Zu Beginn des jetzigen Krieges im Libanon ertönte immer wieder der Ruf nach dem berühmten "Honest Broker". Wo bleibt die Sozialistische Internationale? Wo die Blockfreien, die UNO-Vollversammlung? Die Machtbroker in diesem Krieg - USA und EU - gelten unstrittig als pro-israelisch. Es ist ein asymmetrischer Krieg, nicht nur, weil hier eine kleine, mobile Miliz gegen die fünftgrößte Armee der Welt kämpft, auch die Opferstatistik ist an Asymmetrie nicht zu überbieten: auf 1000 tote libanesische Zivilisten kommen 54 tote israelische Zivilisten, Zweidrittel der Toten sind Nichtkombattanten, in diesem unerklärten und unerklärbaren Krieg starben bislang mehr Kinder als Kämpfer bzw. Soldaten. Auch die Medienberichterstattung ist asymmetrisch - und bis zur Absurdität verlogen. Sie zu analysieren, wäre zuviel der Ehre. Sieht man sich die Pressefotos zum Libanonkrieg in den letzten Wochen an - von ‘Zeit’ über ‘SPIEGEL’ bis Taz - so könnte man meinen, am dringendsten benötigt würden Ohrenärzte für israelische Artilleristen mit Knalltrauma. Opfer werden zu Tätern, Täter zu bedauernswerten Opfern.
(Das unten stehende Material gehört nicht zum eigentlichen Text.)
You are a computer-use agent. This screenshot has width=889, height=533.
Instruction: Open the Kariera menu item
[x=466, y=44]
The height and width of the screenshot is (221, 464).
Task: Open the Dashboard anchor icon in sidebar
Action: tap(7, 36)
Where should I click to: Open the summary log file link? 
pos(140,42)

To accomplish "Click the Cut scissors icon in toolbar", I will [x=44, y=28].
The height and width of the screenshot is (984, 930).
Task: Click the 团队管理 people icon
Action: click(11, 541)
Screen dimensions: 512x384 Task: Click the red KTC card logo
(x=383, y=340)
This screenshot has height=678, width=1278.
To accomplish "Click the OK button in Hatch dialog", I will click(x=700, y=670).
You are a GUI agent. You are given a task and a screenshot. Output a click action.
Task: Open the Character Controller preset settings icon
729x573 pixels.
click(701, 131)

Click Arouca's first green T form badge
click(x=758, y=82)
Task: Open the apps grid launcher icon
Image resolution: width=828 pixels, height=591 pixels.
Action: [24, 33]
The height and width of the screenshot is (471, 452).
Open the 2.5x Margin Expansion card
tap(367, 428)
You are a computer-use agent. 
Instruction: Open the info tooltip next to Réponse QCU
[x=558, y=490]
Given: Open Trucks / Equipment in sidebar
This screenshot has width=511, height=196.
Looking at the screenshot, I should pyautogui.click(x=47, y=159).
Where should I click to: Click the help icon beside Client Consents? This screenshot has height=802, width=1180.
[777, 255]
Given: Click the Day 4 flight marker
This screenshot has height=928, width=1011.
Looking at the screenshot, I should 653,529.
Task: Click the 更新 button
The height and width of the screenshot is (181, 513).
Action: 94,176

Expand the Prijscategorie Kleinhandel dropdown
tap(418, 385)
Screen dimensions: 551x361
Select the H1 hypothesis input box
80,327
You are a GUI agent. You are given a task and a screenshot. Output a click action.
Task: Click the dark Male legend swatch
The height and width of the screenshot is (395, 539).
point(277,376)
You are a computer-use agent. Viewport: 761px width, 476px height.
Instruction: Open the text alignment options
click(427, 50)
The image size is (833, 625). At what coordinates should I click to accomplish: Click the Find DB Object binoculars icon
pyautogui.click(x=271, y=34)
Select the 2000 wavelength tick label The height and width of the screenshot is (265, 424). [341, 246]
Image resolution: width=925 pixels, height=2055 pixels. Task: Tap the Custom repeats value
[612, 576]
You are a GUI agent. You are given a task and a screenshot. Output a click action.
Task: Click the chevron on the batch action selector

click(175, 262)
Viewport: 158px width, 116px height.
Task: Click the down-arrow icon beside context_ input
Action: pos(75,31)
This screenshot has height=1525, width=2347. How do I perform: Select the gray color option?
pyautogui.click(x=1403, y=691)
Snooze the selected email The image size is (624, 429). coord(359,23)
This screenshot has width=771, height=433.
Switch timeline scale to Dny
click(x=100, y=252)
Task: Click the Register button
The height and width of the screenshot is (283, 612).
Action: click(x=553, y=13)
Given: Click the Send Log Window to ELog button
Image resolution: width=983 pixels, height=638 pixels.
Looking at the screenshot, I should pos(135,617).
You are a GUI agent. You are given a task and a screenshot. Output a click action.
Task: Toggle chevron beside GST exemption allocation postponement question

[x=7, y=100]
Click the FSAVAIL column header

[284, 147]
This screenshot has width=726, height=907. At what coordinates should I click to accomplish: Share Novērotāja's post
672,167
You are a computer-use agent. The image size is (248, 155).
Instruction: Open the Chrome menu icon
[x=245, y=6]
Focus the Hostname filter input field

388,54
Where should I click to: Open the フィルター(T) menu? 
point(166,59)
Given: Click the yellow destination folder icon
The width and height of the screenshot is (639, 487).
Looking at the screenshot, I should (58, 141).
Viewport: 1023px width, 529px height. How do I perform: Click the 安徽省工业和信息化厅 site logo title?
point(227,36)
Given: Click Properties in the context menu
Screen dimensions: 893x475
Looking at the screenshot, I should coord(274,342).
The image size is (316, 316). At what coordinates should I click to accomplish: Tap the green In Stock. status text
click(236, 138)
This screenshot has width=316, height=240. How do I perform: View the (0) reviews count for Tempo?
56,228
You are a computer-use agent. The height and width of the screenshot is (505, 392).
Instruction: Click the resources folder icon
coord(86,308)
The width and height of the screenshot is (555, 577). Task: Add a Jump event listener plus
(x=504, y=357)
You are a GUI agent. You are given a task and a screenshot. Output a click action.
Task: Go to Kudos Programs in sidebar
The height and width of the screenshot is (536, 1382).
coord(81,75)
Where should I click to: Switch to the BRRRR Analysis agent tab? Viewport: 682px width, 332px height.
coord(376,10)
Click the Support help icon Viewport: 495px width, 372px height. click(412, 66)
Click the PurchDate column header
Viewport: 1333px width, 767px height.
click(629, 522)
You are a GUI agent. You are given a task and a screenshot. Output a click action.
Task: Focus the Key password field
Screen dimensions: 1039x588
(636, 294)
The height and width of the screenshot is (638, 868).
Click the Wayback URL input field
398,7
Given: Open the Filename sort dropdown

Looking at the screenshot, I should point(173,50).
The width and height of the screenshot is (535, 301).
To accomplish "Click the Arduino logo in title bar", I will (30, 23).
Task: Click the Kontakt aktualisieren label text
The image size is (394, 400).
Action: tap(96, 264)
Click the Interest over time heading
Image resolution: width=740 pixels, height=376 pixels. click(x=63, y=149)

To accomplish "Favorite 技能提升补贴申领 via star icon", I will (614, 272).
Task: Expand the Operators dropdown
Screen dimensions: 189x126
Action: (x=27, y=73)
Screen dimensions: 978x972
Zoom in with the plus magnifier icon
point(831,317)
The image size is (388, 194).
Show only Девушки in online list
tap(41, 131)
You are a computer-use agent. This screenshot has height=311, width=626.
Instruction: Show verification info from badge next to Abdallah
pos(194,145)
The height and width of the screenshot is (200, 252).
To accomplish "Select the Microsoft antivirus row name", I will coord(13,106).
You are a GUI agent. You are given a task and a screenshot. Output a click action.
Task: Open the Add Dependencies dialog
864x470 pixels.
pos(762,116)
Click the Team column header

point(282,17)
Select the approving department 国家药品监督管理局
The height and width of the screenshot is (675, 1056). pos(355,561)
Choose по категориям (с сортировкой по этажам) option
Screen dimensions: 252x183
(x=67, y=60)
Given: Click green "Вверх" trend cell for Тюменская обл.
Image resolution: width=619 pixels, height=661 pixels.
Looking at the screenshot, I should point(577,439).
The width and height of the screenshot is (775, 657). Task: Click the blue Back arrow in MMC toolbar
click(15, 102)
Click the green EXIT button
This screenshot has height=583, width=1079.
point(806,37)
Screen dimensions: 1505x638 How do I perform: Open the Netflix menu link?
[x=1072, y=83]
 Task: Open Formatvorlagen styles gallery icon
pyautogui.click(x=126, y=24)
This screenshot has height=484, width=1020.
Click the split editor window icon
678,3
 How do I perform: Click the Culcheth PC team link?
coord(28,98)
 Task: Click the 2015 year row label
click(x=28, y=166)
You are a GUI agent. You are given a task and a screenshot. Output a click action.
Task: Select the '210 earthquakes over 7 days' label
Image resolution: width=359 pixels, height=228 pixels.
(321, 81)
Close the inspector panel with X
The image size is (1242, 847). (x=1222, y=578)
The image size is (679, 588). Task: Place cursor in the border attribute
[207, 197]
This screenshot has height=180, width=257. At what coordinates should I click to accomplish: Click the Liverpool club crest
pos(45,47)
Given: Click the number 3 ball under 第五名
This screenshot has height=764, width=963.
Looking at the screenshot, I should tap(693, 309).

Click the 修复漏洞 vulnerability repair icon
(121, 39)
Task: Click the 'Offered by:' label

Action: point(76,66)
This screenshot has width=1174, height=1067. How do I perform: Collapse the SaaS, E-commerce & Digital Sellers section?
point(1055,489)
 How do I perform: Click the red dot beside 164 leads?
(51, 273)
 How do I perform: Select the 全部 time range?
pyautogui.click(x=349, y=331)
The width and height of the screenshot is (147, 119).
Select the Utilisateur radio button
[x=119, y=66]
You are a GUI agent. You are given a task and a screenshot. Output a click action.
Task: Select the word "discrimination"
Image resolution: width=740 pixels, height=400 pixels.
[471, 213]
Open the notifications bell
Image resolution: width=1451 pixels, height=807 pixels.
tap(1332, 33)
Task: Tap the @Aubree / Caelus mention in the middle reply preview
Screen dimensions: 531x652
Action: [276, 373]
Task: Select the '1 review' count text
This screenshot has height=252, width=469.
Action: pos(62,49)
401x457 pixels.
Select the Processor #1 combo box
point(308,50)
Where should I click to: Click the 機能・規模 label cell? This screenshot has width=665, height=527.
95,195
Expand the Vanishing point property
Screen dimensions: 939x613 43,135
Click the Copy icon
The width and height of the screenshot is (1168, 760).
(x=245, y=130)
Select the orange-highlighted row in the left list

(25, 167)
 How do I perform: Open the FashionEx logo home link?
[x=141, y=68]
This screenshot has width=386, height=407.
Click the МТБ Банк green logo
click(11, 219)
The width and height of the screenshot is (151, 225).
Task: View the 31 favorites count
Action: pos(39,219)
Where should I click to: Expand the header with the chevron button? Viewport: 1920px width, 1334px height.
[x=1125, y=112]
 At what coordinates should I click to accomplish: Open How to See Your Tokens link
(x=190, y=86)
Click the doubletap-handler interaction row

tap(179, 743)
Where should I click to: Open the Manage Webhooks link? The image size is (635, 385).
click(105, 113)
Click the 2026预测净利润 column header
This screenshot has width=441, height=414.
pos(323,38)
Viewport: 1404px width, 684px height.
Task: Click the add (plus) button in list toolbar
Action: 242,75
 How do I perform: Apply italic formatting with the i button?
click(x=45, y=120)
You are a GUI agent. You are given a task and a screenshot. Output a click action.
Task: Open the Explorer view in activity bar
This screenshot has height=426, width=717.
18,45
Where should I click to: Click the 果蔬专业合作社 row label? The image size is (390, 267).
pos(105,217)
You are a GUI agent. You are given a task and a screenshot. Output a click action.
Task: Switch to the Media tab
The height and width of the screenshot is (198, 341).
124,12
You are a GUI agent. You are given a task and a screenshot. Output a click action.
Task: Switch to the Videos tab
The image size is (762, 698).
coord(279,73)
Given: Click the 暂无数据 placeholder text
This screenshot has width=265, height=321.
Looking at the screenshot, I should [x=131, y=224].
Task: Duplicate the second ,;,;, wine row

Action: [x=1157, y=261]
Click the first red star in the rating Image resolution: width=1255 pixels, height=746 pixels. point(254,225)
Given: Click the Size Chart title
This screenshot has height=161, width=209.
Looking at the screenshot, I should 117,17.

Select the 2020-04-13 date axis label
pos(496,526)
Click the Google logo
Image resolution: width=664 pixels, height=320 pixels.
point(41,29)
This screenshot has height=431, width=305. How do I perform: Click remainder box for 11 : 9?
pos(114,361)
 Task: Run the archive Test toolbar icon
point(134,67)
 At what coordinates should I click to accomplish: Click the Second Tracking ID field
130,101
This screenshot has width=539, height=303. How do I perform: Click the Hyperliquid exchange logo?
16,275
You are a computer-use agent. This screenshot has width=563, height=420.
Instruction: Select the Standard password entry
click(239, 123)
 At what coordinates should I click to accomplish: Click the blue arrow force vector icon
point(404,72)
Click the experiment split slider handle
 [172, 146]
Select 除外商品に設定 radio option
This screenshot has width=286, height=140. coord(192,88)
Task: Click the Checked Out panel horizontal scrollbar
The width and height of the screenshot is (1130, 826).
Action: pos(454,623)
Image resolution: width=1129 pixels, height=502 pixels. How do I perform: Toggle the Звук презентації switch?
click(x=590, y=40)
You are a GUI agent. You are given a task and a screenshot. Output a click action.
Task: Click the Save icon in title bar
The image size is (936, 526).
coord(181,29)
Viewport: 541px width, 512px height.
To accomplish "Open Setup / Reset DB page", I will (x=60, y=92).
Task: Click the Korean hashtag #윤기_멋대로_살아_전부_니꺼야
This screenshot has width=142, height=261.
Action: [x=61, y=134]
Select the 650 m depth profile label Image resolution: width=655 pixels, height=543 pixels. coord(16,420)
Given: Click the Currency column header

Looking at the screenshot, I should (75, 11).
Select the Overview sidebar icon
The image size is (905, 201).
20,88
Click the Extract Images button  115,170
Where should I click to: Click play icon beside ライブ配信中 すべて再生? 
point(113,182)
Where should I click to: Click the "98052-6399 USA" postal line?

Der Ruf nach der Sozialistischen Internationalen (SI) als friedenspolitischem Mittler wird inzwischen vom Bombenhagel und den Einschlägen der Katjuschas übertönt. Wo ist der Geist von Willy Brandt (von 1976 bis 1992 Präsidentschaft der SI)? Bis Mitte der 90er war die SI ein bedingt einflussreiches Instrument der internationalen Außenpolitik (als NGO mit beratendem Status der Kategorie I bei den Vereinten Nationen), doch ihr friedenspolitisches Engagement scheint im kalten Feuer des Neoliberalismus erstickt. Hinzu kommt: Wie sollte sich die libanesische Hizb al-Taqadummi al-Ishtiraki mit den israelischen SI-Parteien an einen Tisch setzen, während der Libanon dscheninisiert wird? Die beiden Grundziele der internationalen Sozialdemokratie - eine sozial ausgewogenere Weltordnung und Friedensicherung - sie scheinen mit dem Siegeszug des Neoliberalismus endgültig ad acta gelegt. Restimpulse kommen fast nur noch aus lateinamerikanischen Staaten. Krieg und Neoliberalismus - neben Hunger und Umweltzerstörung zwei der vier apokalyptischen Reiter unserer Zeit.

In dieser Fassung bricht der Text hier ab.